● PROVIDED TEXT:
====
In Zimbabwe more than 400 people have died from an outbreak of cholera and the number of people infected is now believed to be more than 10,000 according to the United Nations.  The Zimbabwean government has appealed for aid and blamed the country's problem on western sanctions. Peta Thornycroft has this report on one of the epidemic's victims, a civil rights activist who had survived many arrests on the streets of Harare.

Cholera patients wait for treatment at Budiriro Polyclinic in Harare, 26 Nov 2008
Cholera patients wait for treatment at Budiriro Polyclinic in Harare, 26 Nov 2008
Julia Chapeyama, 44, a single mother, did not tell her family she was ill, because she was so worried about her 13-year-old daughter, Cynthia, who was in the hospital with cholera.

When Chapeyama collapsed last week from the same disease, a friend took her in a wheel barrow to the nearest clinic where she died a few hours later.

Chapeyama was a street vendor and member of the pro-democracy group "Women of Zimbabwe Arise", known as WOZA.  She had been arrested many times during peaceful demonstrations by the country's notoriously brutal security forces.

Chapeyama's friends are now caring for her two youngest daughters. 

They believe she caught cholera by drinking water from a shallow well in the garden. The well was dug five weeks earlier because her house had been without city water for four months.

Chapeyama's 17-year-old daughter, Sandra, said sometimes the city water would come but only briefly and in the middle of the night.

"When we fetch water from the tap it will be green with some bacteria and if you put it in the bucket you can see there is dirt in the water," she said.
====
● DATASET RECORDS:
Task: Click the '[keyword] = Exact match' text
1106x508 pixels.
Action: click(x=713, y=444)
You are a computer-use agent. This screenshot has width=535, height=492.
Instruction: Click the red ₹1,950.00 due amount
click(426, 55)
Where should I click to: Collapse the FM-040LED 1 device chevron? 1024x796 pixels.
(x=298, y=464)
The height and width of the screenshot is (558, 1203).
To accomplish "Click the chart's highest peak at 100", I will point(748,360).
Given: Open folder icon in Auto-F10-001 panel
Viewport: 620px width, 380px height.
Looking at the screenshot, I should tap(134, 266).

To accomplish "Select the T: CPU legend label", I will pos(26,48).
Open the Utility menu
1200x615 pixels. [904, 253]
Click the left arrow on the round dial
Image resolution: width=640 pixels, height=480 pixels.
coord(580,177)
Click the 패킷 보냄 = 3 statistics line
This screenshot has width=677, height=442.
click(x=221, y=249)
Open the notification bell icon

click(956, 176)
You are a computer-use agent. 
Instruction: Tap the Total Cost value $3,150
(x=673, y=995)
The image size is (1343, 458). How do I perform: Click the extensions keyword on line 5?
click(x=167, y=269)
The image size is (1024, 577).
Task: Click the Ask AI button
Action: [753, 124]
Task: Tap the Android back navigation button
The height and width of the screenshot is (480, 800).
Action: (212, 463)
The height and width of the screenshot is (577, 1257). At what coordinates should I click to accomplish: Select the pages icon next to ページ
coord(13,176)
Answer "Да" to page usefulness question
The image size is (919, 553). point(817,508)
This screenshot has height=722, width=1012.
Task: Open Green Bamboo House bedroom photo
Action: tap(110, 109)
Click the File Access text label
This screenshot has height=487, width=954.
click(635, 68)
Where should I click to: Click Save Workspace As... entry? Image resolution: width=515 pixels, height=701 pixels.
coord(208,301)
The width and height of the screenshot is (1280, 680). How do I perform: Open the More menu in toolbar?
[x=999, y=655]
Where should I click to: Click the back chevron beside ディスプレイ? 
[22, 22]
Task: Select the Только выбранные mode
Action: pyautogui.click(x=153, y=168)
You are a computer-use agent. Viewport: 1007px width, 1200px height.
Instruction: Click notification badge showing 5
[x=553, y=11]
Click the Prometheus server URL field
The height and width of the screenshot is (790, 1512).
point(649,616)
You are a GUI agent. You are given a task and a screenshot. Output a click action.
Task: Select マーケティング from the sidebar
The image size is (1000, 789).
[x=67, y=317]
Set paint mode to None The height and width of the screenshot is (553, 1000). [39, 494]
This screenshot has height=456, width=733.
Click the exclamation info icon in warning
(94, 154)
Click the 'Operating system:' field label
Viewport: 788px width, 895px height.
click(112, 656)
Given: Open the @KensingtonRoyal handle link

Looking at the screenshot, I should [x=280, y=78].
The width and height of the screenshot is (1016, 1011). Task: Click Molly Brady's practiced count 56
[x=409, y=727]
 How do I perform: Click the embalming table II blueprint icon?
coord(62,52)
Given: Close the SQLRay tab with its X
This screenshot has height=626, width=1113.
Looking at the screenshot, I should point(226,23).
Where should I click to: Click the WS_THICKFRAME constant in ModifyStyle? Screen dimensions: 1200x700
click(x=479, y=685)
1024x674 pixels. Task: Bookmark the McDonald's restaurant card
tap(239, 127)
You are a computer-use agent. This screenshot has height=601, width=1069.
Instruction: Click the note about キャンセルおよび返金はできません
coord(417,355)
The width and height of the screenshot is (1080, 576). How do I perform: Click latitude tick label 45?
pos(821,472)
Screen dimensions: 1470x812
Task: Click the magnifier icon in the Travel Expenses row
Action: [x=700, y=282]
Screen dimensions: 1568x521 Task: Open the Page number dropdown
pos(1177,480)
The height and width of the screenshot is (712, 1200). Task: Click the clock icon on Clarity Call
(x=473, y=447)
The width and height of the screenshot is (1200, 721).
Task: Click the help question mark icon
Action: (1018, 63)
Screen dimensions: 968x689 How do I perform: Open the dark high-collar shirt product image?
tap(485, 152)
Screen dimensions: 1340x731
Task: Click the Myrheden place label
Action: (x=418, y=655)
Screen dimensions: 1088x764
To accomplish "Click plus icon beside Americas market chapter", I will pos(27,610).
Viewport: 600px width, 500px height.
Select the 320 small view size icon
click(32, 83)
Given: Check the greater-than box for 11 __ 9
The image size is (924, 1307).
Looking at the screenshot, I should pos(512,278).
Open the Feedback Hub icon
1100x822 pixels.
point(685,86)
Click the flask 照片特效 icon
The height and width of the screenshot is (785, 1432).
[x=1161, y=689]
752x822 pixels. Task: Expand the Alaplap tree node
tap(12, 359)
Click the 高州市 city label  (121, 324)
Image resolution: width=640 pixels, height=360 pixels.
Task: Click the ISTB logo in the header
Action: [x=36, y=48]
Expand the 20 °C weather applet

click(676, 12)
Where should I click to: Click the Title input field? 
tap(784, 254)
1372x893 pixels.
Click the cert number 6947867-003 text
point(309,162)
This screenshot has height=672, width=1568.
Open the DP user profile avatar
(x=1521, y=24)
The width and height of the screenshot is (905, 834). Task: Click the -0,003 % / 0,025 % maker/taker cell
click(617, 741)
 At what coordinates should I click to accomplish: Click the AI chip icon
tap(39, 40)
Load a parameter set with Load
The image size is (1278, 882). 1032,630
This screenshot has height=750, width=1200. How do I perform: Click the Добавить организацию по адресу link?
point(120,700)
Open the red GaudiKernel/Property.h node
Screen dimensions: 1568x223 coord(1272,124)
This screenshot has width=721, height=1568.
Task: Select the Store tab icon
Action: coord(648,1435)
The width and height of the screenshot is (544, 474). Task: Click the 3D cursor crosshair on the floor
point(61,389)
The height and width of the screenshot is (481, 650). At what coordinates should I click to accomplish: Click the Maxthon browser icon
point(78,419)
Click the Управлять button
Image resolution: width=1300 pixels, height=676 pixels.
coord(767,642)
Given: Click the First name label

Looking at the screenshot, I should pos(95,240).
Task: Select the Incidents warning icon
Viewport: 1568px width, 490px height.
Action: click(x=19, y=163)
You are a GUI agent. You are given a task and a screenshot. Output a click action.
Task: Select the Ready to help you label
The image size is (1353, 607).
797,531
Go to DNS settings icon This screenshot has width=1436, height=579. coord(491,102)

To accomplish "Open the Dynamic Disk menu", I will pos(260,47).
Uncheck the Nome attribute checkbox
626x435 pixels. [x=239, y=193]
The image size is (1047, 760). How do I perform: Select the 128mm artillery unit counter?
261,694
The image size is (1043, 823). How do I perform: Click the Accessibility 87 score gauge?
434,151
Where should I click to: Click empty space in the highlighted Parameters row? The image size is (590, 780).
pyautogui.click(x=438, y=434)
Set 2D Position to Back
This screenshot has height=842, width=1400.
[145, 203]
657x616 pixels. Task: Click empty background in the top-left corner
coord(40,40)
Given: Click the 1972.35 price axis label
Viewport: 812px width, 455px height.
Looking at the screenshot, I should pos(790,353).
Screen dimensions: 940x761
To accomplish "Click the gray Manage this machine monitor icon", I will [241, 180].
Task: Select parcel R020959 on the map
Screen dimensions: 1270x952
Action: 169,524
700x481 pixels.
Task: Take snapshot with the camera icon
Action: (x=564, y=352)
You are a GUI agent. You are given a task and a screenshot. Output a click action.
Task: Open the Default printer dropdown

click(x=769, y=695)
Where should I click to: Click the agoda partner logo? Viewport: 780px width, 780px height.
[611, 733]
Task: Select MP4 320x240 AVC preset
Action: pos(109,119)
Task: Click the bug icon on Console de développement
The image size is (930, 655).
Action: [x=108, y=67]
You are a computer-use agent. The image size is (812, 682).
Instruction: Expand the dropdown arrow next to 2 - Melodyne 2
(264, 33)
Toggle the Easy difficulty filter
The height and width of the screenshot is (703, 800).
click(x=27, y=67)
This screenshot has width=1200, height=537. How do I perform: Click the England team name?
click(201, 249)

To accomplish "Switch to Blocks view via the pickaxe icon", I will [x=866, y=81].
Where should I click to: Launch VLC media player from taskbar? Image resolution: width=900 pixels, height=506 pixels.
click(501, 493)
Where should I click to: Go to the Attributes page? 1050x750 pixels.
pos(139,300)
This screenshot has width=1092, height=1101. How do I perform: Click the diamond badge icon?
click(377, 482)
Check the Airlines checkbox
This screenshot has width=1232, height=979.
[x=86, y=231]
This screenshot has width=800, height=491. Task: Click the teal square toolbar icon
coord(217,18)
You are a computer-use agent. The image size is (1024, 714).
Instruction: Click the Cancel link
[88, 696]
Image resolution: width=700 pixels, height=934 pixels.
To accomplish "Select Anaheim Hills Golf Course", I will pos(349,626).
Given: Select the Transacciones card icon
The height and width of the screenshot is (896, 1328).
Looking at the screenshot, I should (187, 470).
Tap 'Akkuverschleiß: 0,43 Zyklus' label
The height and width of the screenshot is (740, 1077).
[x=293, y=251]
====
● INSTRUCTIONS TO FOLLOW: Retype the entire report on the cholera outbreak in Zimbabwe word for word, with nothing altered or omitted. The listing comes from a separate source unrelated to the report on the cholera outbreak in Zimbabwe.

● SOLUTION TO THIS PROBLEM:
In Zimbabwe more than 400 people have died from an outbreak of cholera and the number of people infected is now believed to be more than 10,000 according to the United Nations.  The Zimbabwean government has appealed for aid and blamed the country's problem on western sanctions. Peta Thornycroft has this report on one of the epidemic's victims, a civil rights activist who had survived many arrests on the streets of Harare.

Cholera patients wait for treatment at Budiriro Polyclinic in Harare, 26 Nov 2008
Cholera patients wait for treatment at Budiriro Polyclinic in Harare, 26 Nov 2008
Julia Chapeyama, 44, a single mother, did not tell her family she was ill, because she was so worried about her 13-year-old daughter, Cynthia, who was in the hospital with cholera.

When Chapeyama collapsed last week from the same disease, a friend took her in a wheel barrow to the nearest clinic where she died a few hours later.

Chapeyama was a street vendor and member of the pro-democracy group "Women of Zimbabwe Arise", known as WOZA.  She had been arrested many times during peaceful demonstrations by the country's notoriously brutal security forces.

Chapeyama's friends are now caring for her two youngest daughters. 

They believe she caught cholera by drinking water from a shallow well in the garden. The well was dug five weeks earlier because her house had been without city water for four months.

Chapeyama's 17-year-old daughter, Sandra, said sometimes the city water would come but only briefly and in the middle of the night.

"When we fetch water from the tap it will be green with some bacteria and if you put it in the bucket you can see there is dirt in the water," she said.